R相当于Python的re.findall

I am trying to get all matches for a RegExp from a string but apparently it's not so easy in R, or I have overlooked something. Truth be told, it's really confusing and I found myself lost among all the options: str_extract, str_match, str_match_all, regexec, grep, gregexpr, and who knows how many others.

我试图从字符串中获取RegExp的所有匹配，但显然在R中不是那么容易，或者我忽略了一些东西。说实话，这真的令人困惑，我发现自己迷失在所有选项中：str_extract，str_match，str_match_all，regexec，grep，gregexpr，以及谁知道其他多少。

In reality, all I'm trying to accomplish is simply (in Python):

实际上，我想要完成的只是（在Python中）：

>>> import re
>>> re.findall(r'([\w\']+|[.,;:?!])', 'This is starting to get really, really annoying!!')
['This', 'is', 'starting', 'to', 'get', 'really', ',', 'really', 'annoying', '!', '!']

The problem of the functions mentioned above is that either they return one match, or they return no match at all.

上面提到的功能的问题是它们返回一个匹配，或者它们根本不返回匹配。

1 个解决方案

#1

In general, there is no R exact equivalent to Python re.findall that either returns a list of match values or (a list of) tuples that hold capturing group submatches. The closest is str_match_all from the stringr package, but it is also very close to the Python re.finditer (as it returns the match value in the first item and then all submatches (capturing group contents) in the subsequent items (still not exact equivalent of re.finditer as only texts are returned, not match data objects)). So, if the whole match value was not returned with str_match_all, it would be an exact equivalent to Python re.findall.

通常，没有R完全等同于Python re.findall，它返回一个匹配值列表或（一个列表）包含捕获组子匹配的元组。最接近的是来自stringr包的str_match_all，但它也非常接近Python re.finditer（因为它返回第一项中的匹配值，然后返回后续项中的所有子匹配（捕获组内容）（仍然不是完全等效） re.finditer只返回文本，不匹配数据对象））。因此，如果没有使用str_match_all返回整个匹配值，那么它将与Python re.findall完全等效。

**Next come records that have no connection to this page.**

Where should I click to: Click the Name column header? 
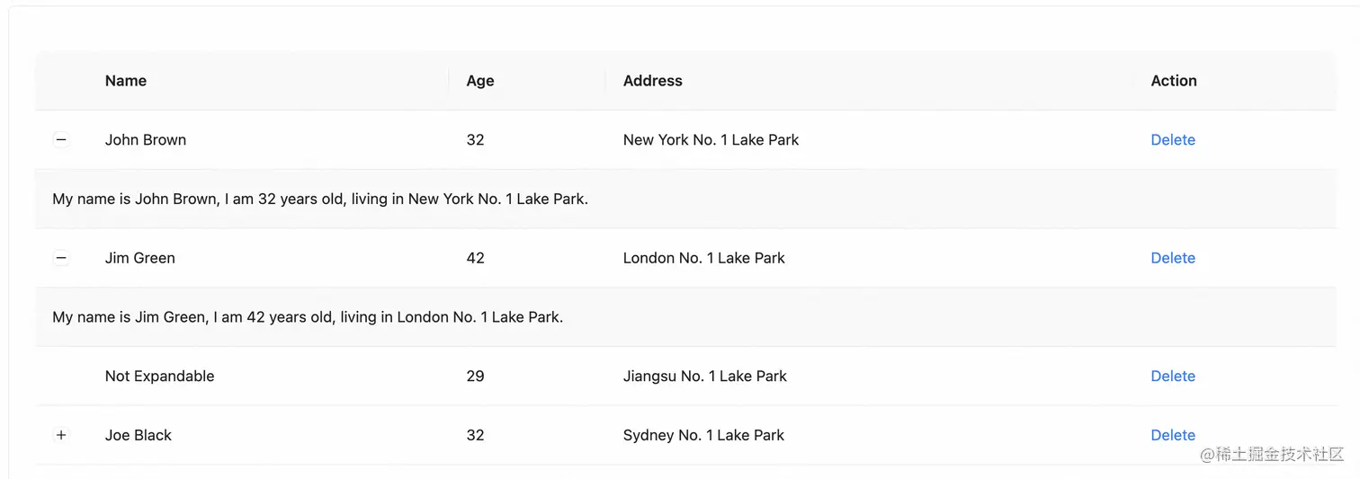pyautogui.click(x=126, y=81)
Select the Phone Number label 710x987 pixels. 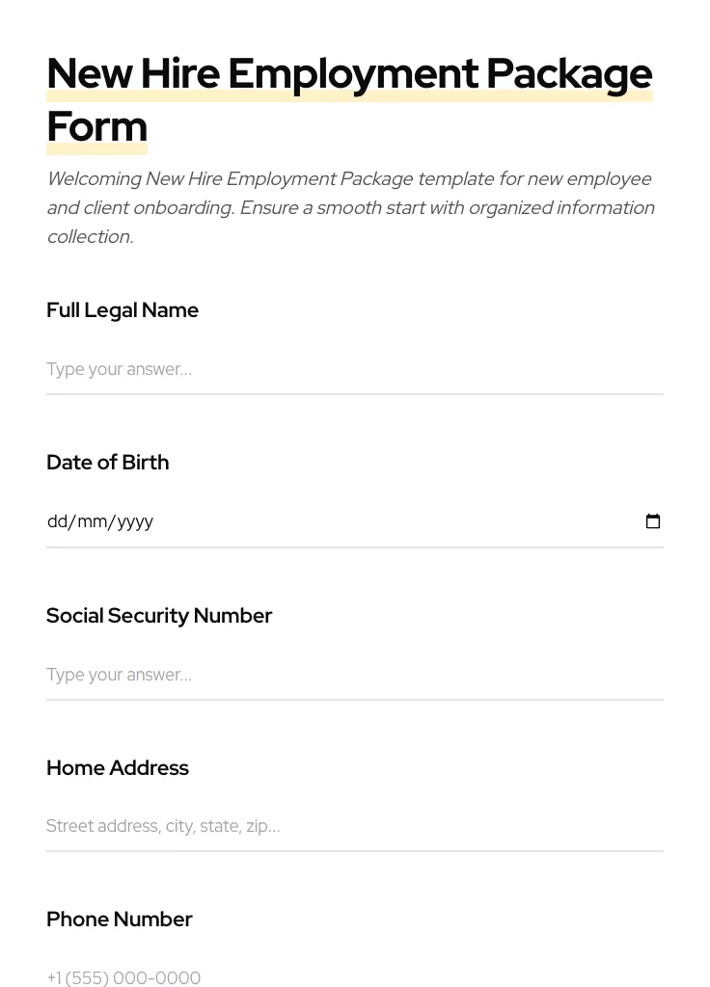tap(119, 920)
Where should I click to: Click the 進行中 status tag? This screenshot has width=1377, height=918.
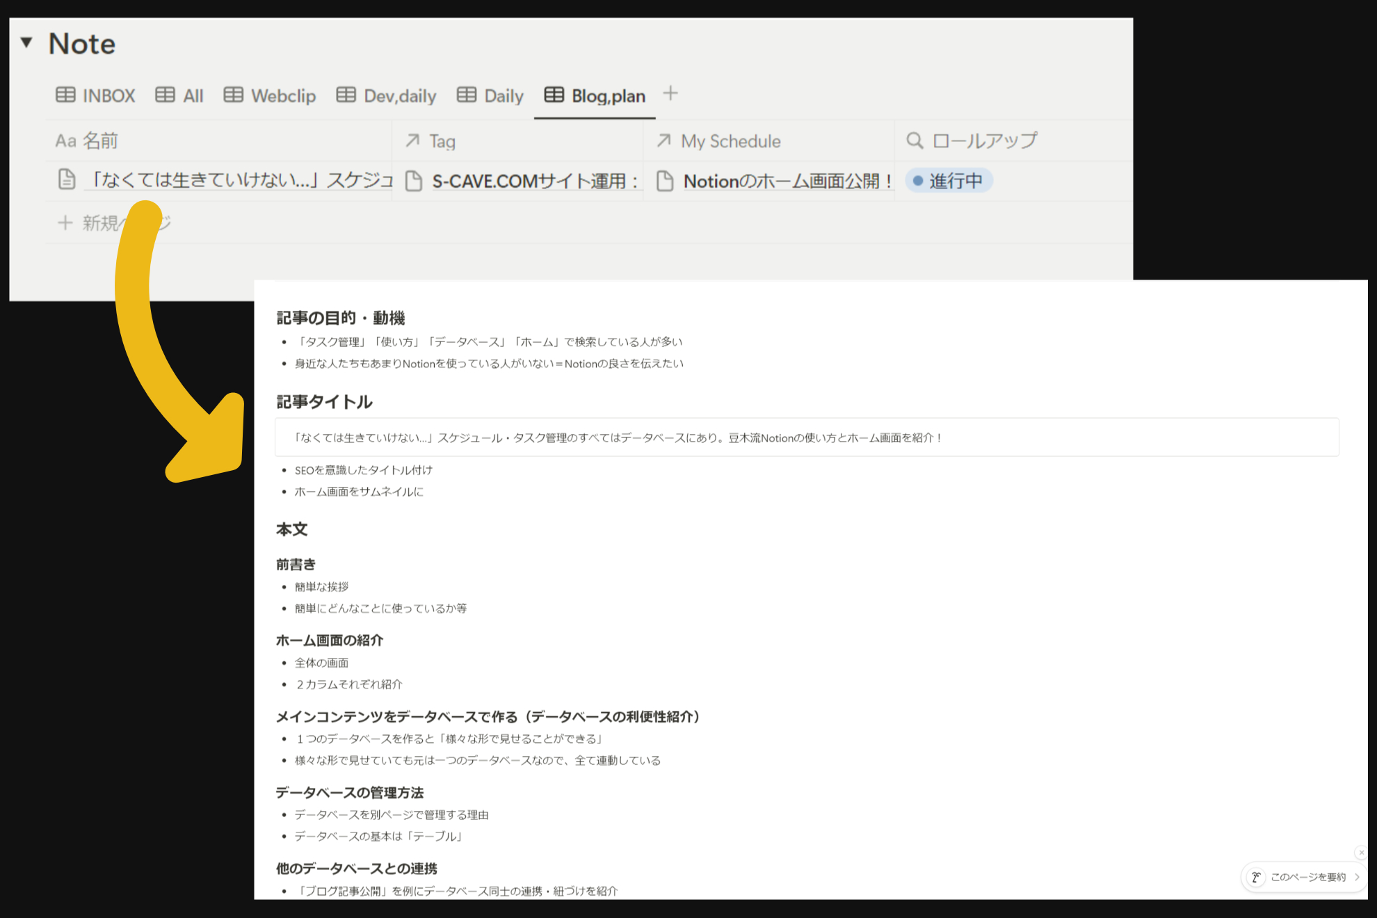click(x=948, y=180)
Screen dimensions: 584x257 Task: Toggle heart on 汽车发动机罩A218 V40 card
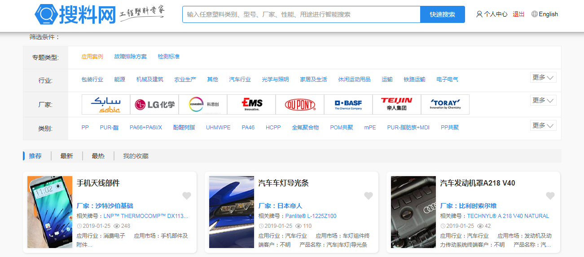[x=550, y=195]
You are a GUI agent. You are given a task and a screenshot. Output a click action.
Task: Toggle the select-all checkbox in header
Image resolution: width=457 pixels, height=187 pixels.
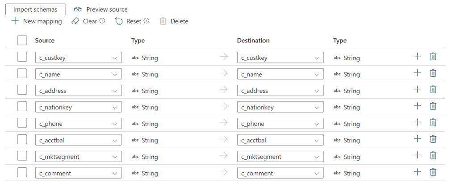click(x=22, y=40)
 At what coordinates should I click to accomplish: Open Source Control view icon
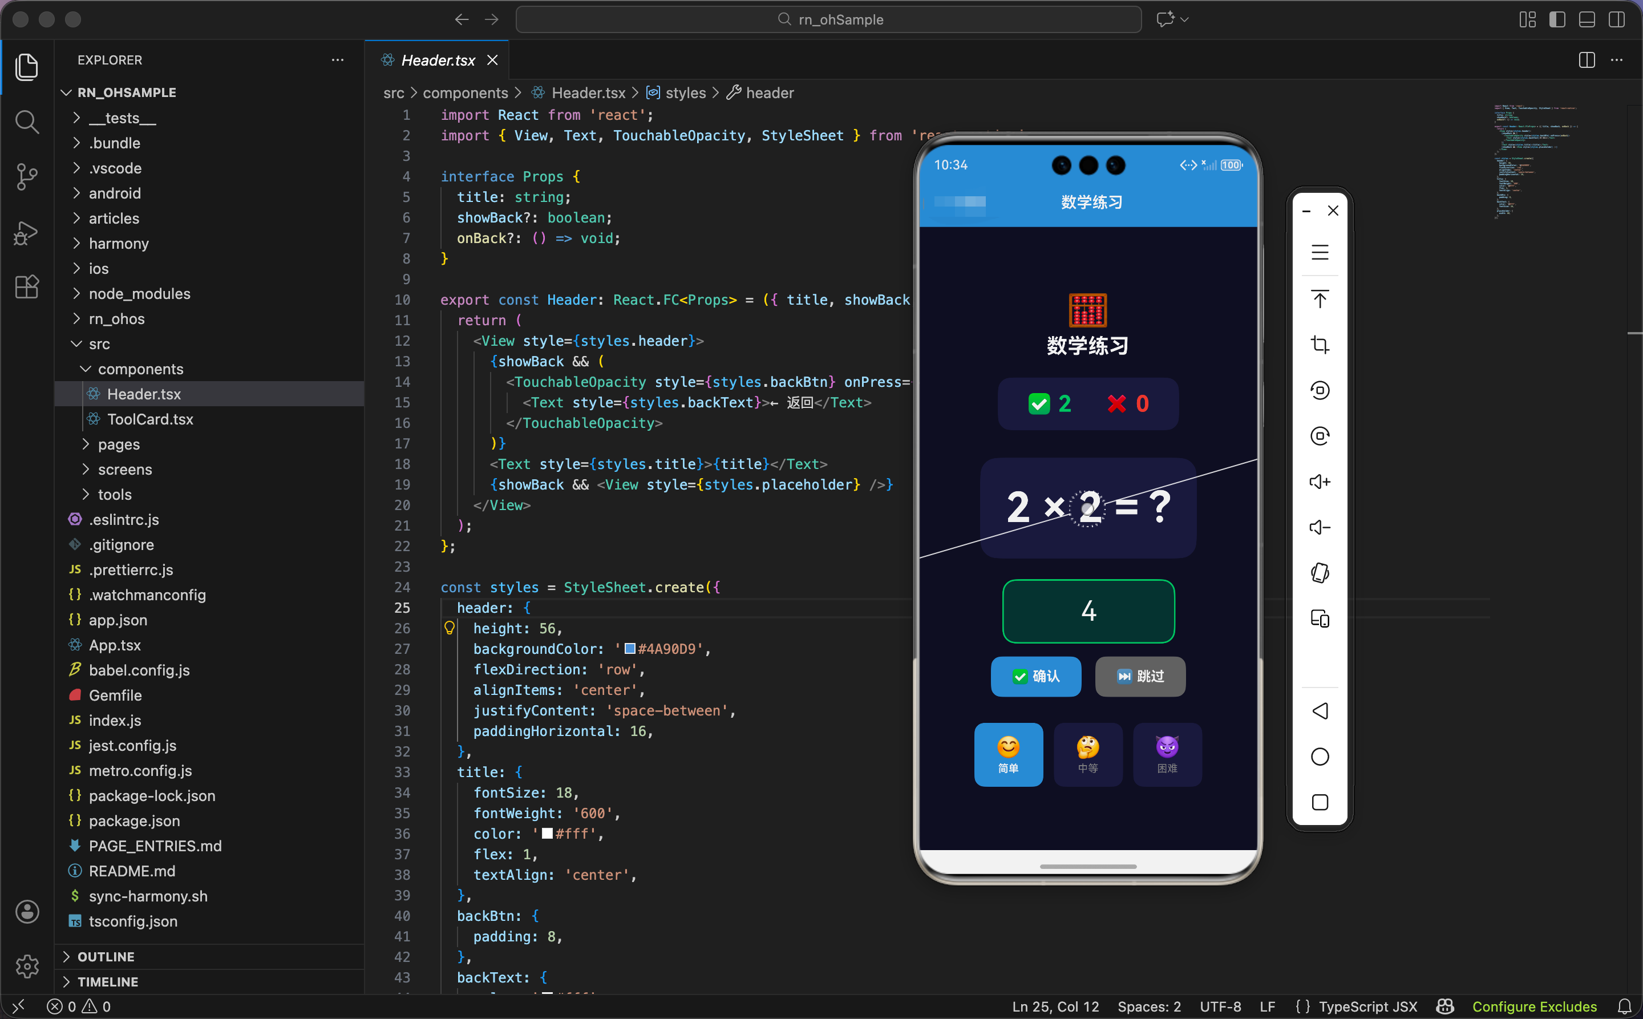click(x=27, y=177)
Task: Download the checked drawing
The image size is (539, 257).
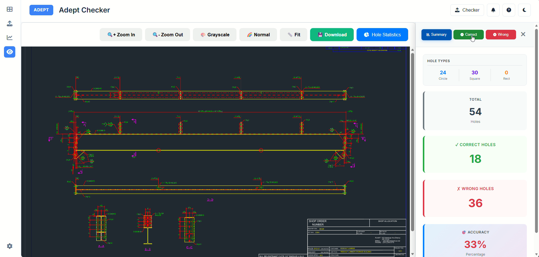Action: 332,34
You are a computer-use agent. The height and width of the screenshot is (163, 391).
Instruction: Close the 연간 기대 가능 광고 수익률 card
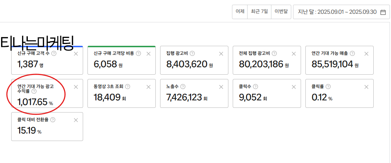(76, 87)
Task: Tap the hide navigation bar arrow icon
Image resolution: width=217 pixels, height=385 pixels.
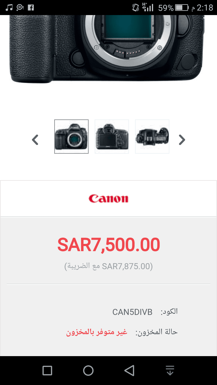Action: 170,371
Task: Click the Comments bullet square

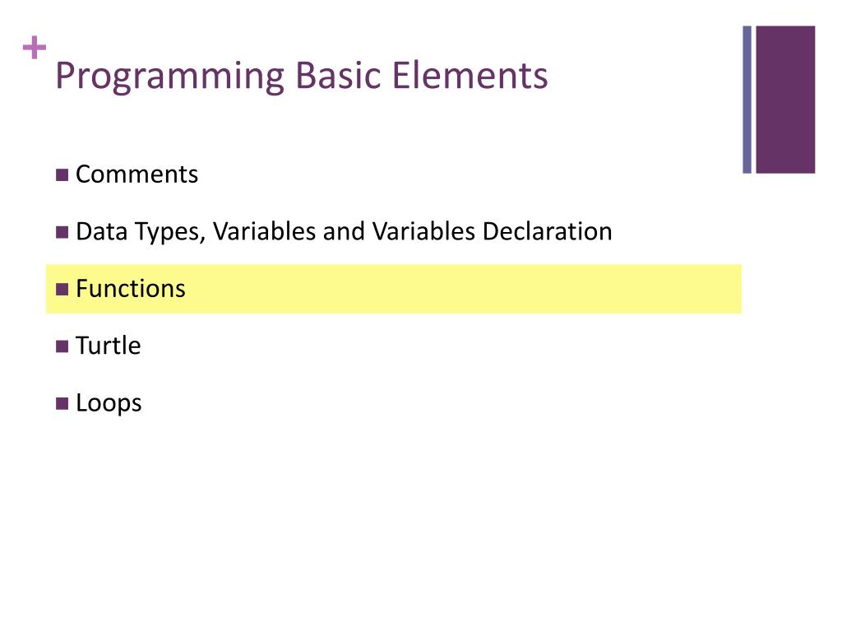Action: 62,174
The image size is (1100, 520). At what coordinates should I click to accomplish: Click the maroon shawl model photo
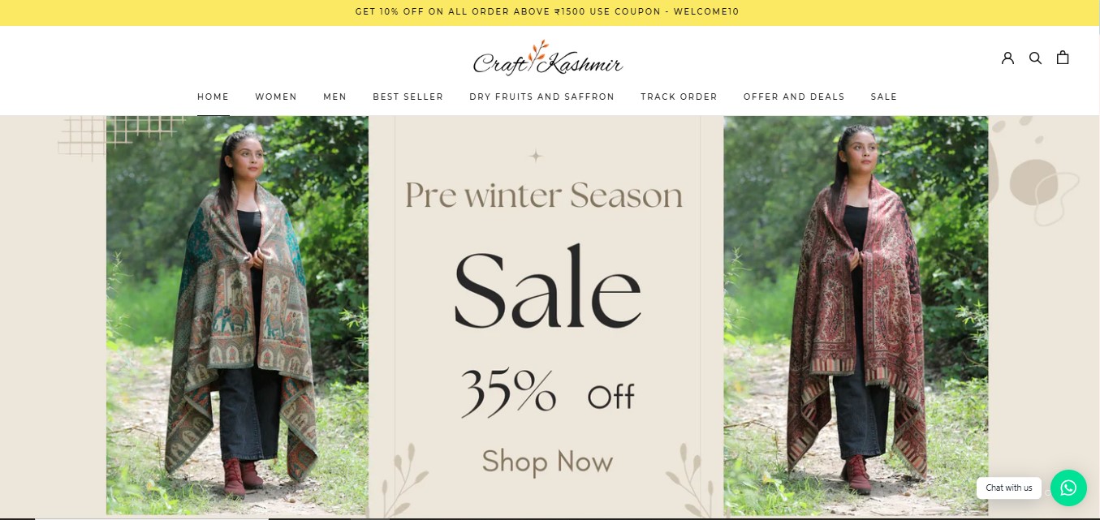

You are using re.findall to just return matches, not captures, the capturing group in your pattern is redundant, and you may remove it. Thus, you can safely use regmatches with gregexpr and a PCRE flavor (since [\\w'] won't work with a TRE regex):

您正在使用re.findall返回匹配项而不是捕获项，模式中的捕获组是多余的，您可以将其删除。因此，您可以安全地使用gregexpr和PCRE风格的regmatches（因为[\\ w']不适用于TRE正则表达式）：

s <- "This is starting to get really, really annoying!!"
res <- regmatches(s, gregexpr("[\\w']+|[.,;:?!]", s, perl=TRUE))
## => [[1]]
[1] "This"     "is"      "starting" "to"       "get"      "really"  
[7] ","        "really"   "annoying" "!"        "!"

See the R demo

参见R演示

Or, to make \w Unicode-aware, to make it work as in Python 3, add (*UCP) PCRE verb:

或者，为了使\ n具有Unicode感知功能，使其在Python 3中工作，添加（* UCP）PCRE动词：

res <- regmatches(s, gregexpr("(*UCP)[\\w']+|[.,;:?!]", s, perl=TRUE))

See another R demo

看另一个R演示

If you want to use stringr package (that uses ICU regex library behind the scenes), you need str_extract_all:

如果你想使用stringr包（在幕后使用ICU正则表达式库），你需要str_extract_all：

res <- str_extract_all(s, "[\\w']+|[.,;:?!]")

#1

s <- "This is starting to get really, really annoying!!"
res <- regmatches(s, gregexpr("[\\w']+|[.,;:?!]", s, perl=TRUE))
## => [[1]]
[1] "This"     "is"      "starting" "to"       "get"      "really"  
[7] ","        "really"   "annoying" "!"        "!"